Avec 57 pays membres répartis sur quatre continents et plus de 190 milliards de dollars d’engagements cumulés depuis sa création en 1975, la Banque islamique de développement poursuit son ambition de soutenir une croissance inclusive et durable. La 51ᵉ session de son Assemblée annuelle s’est ouverte solennellement, réunissant décideurs, partenaires et acteurs du développement autour des priorités économiques et sociales des pays membres.
Placée sous le haut patronage du président azerbaïdjanais Ilham Aliyev, la 51ᵉ Assemblée annuelle du Groupe de la Banque islamique de développement se tient du 16 au 19 juin 2026 à Bakou. Créée en 1975 et basée à Djeddah, l’institution rassemble aujourd’hui 57 pays membres représentant plus d’un milliard et demi d’habitants. Au fil des années, elle s’est imposée comme l’un des principaux acteurs du financement du développement et de la finance islamique à l’échelle mondiale.
Je me souviens très bien de l’année 2010, lorsque notre pays avait accueilli pour la première fois les Assemblées annuelles. Cet événement a donné une forte impulsion à notre partenariat avec le Groupe de la Banque islamique de développement, mais aussi aux réformes engagées par l’Azerbaïdjan pour diversifier son économie, poursuivre sa modernisation et réduire sa dépendance au secteur énergétique.
Ilham Aliyev, Président de la République – Azerbaijan
La dynamique financière du Groupe de la Banque islamique de développement demeure soutenue. En 2024, l’institution a approuvé 13,2 milliards de dollars de nouveaux financements, soit une hausse de 12,3 % par rapport à l’année précédente. À ces engagements s’ajoutent les 7,3 milliards de dollars mobilisés par la Société internationale islamique de financement du commerce. L’accès à l’eau a concentré 2,1 milliards de dollars d’investissements, tandis que les secteurs de l’énergie et de l’éducation ont bénéficié respectivement de 924 millions et de 330 millions de dollars.
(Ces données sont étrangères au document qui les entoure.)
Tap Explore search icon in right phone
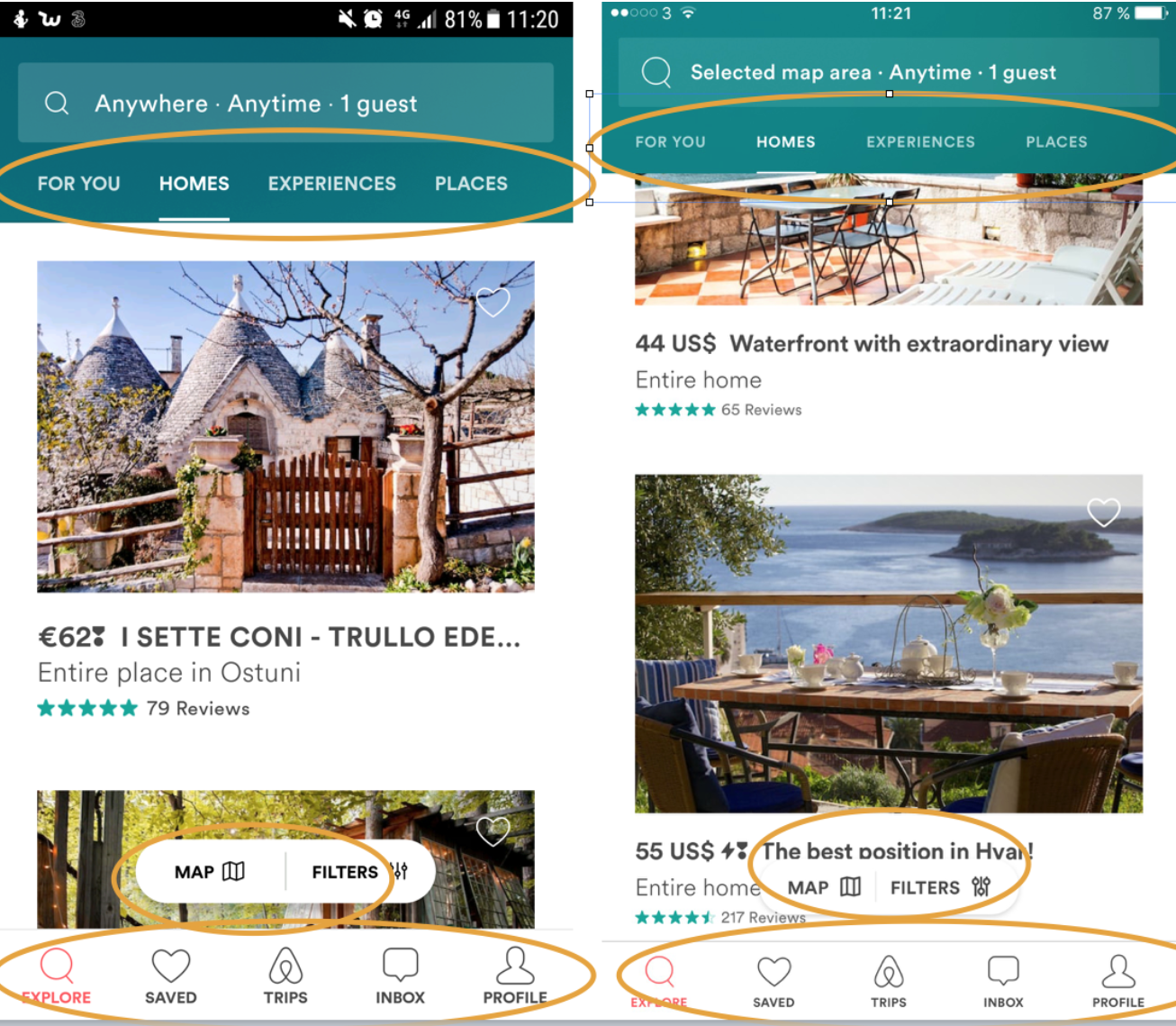This screenshot has width=1176, height=1026. [x=659, y=972]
Notre coopération avec le Groupe de la Banque islamique de développement n’a cessé de se renforcer, avec l’approbation d’environ 1,8 milliard de dollars destinés au financement de 84 projets dans les domaines des infrastructures, de l’énergie, de l’agriculture et des services sociaux.
Muhammad Sulaiman Al Jasser, Président du Groupe de la BID
Alors que les défis liés au financement du développement se multiplient, le Groupe de la Banque islamique de développement entend consolider son rôle de partenaire stratégique des 57 pays membres.À travers son cadre stratégique 2026-2035, l’institution entend renforcer son action en faveur des infrastructures, du climat, du secteur privé et de l’innovation, avec l’ambition d’accompagner durablement la transformation économique et sociale de ses pays membres.